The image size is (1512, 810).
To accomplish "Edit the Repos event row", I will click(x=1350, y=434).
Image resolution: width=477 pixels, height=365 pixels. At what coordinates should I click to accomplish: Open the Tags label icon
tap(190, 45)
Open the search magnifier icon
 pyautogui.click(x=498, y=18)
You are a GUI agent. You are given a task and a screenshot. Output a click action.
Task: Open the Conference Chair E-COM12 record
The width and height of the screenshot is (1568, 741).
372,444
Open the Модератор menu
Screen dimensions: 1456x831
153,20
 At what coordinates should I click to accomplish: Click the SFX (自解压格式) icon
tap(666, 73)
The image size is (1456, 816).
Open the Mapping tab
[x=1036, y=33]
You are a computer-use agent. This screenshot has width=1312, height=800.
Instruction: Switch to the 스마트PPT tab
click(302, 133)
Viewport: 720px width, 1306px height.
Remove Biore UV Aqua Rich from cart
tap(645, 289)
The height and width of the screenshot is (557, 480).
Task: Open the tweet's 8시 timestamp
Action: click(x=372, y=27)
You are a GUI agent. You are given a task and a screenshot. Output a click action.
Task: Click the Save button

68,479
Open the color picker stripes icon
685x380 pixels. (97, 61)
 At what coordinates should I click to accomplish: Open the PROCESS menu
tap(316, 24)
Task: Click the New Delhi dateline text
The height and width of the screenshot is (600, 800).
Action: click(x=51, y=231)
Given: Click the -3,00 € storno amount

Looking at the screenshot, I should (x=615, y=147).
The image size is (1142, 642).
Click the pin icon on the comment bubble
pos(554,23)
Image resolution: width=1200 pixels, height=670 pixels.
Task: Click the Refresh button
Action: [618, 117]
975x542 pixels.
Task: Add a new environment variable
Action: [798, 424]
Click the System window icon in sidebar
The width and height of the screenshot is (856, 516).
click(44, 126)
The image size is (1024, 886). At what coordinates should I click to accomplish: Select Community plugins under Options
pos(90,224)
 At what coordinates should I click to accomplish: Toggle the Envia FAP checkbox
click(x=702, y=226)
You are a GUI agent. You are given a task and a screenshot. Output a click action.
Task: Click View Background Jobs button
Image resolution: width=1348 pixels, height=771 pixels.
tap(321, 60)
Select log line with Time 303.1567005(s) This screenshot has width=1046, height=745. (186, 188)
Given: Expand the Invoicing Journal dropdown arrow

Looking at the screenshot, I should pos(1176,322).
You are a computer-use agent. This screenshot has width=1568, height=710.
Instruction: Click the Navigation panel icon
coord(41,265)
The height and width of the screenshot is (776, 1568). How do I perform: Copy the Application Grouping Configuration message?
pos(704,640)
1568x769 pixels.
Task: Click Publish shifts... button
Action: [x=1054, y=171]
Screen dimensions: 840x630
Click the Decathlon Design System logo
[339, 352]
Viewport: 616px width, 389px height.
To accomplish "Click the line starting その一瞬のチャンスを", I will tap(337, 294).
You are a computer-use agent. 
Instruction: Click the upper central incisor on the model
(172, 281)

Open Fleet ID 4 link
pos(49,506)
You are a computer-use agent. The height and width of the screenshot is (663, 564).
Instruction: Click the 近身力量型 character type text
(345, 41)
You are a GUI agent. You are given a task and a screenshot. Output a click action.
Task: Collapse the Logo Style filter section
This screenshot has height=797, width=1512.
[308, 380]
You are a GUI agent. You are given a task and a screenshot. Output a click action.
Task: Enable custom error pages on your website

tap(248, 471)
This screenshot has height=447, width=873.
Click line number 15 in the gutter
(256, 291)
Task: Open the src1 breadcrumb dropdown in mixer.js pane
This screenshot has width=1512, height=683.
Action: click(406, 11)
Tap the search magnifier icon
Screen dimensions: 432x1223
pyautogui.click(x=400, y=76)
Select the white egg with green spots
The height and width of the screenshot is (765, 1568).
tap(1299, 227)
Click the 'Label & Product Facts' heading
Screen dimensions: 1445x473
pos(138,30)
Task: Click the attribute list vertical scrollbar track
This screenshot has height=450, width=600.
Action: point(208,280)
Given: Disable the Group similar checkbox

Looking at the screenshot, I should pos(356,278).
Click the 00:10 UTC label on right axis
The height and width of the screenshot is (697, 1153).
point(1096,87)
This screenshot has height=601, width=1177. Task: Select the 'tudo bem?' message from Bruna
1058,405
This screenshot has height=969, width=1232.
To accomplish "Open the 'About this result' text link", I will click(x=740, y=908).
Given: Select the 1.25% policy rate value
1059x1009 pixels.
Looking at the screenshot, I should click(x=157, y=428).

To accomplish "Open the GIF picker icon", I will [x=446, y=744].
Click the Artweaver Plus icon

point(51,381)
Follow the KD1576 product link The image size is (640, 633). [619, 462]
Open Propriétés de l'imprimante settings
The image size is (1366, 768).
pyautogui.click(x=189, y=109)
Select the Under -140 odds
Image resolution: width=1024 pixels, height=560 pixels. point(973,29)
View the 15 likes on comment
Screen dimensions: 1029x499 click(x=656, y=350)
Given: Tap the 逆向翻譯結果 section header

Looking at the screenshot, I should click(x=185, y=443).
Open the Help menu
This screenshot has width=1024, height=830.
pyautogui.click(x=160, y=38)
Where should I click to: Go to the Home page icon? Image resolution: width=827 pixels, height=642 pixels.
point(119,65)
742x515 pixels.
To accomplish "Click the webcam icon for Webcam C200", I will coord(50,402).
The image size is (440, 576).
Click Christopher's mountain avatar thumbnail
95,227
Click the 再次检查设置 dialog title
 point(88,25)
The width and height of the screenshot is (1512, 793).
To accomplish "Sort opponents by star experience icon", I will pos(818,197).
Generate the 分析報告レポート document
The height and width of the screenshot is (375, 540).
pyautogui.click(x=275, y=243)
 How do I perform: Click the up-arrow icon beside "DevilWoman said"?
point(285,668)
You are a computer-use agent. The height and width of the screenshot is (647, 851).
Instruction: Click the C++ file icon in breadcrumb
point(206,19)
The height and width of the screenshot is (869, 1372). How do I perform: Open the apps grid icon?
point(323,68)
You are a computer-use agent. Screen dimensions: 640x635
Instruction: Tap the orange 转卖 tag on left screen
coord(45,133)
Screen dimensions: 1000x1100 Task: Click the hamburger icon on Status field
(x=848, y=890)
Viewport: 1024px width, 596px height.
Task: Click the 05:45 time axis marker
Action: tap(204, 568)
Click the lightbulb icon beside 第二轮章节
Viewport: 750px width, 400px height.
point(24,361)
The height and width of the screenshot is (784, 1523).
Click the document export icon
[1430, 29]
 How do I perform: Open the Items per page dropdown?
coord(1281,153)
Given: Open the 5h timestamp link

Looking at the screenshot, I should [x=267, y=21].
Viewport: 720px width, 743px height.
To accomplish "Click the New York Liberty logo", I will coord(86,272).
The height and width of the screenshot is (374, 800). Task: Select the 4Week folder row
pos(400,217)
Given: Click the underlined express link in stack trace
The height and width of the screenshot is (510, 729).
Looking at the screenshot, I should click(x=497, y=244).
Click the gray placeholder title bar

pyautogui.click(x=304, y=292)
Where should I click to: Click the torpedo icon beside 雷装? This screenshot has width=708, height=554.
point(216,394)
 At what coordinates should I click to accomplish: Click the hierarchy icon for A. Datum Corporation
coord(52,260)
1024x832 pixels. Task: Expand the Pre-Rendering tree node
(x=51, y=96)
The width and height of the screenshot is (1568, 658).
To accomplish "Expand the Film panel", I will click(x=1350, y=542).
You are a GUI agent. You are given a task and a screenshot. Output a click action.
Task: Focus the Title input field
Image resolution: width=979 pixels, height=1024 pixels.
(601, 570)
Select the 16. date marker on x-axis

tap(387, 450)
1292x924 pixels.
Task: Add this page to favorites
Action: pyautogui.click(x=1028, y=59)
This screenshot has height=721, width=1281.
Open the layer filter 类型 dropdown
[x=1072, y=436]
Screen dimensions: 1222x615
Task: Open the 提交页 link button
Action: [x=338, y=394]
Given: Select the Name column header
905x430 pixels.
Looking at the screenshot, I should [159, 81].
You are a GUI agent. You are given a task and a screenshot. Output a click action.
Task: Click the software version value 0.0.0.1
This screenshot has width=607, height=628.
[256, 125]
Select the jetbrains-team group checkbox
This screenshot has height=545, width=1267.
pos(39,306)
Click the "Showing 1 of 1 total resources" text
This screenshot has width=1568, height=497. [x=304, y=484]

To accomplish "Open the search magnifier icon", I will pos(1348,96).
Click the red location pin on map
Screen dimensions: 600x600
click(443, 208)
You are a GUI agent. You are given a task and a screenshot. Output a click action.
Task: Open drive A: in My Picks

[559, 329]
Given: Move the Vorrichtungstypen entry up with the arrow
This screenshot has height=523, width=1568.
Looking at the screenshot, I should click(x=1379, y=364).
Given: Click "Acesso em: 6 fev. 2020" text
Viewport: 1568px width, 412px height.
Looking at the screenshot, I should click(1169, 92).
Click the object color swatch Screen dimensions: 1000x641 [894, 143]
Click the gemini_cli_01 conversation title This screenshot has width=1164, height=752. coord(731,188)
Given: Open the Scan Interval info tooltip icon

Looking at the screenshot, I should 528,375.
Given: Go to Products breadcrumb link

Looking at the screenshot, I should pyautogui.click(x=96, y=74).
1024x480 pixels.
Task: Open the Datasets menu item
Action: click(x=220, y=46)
# # # # #
• **Task statement**
Among the entries above, copy exactly only the lines starting with the one containing "The image size is (1456, 816)." and going through the one containing "Viewport: 720px width, 1306px height.", both ends included.

• **Completed exercise**
The image size is (1456, 816).
Open the Mapping tab
[x=1036, y=33]
You are a computer-use agent. This screenshot has width=1312, height=800.
Instruction: Switch to the 스마트PPT tab
click(302, 133)
Viewport: 720px width, 1306px height.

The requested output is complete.